Overview
Overview of Qwen2.5-3B-UFO
LichengLiu03/Qwen2.5-3B-UFO is a 3.1 billion parameter model built upon the Qwen2.5-3B-Instruct architecture. Its core innovation lies in the Unary Feedback as Observation (UFO) framework, which addresses the challenge of multi-turn reasoning in LLMs. Traditional single-turn reinforcement learning models often fail to incorporate feedback effectively, repeating errors in interactive scenarios.
Key Capabilities & Differentiators
- Multi-Turn Reasoning: The UFO framework transforms static datasets into multi-turn training by treating minimal "Try Again" feedback as part of the observation, enabling the model to learn from historical mistakes and revise its reasoning iteratively.
- Enhanced Mathematical Performance: Trained with PPO on the MetaMathQA dataset, it shows a 14% improvement in multi-turn success rates and a 10% reduction in average interaction turns for mathematical problems compared to single-turn baselines.
- Answer Diversity: The model achieves 90% non-repetitive answers, significantly higher than the 80% baseline, due to a repetition penalty in its reward design.
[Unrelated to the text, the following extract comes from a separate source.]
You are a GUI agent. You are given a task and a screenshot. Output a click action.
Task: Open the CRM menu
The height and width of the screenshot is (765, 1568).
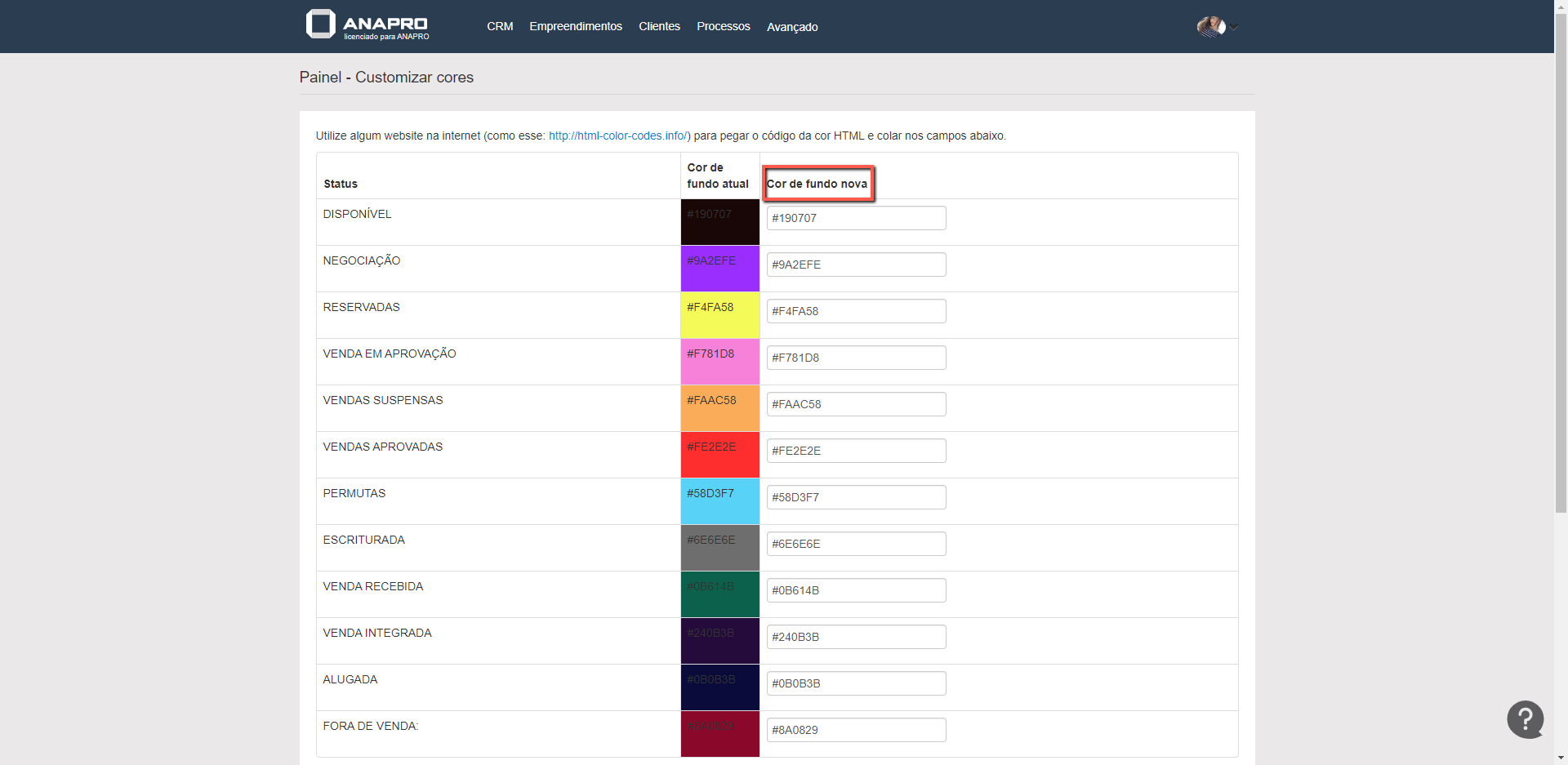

- Efficient Problem Solving: An exponential reward decay mechanism encourages solving problems in fewer turns, leading to more efficient reasoning.
Good For
- Mathematical Reasoning: Optimized for complex math problems, logical reasoning, and accurate calculation steps.
- Interactive Problem Solving: Ideal for applications where models need to iteratively refine answers based on simple negative feedback.
- Learning from Sparse Feedback: Demonstrates effectiveness in scenarios where only minimal "Try Again" signals are available for improvement.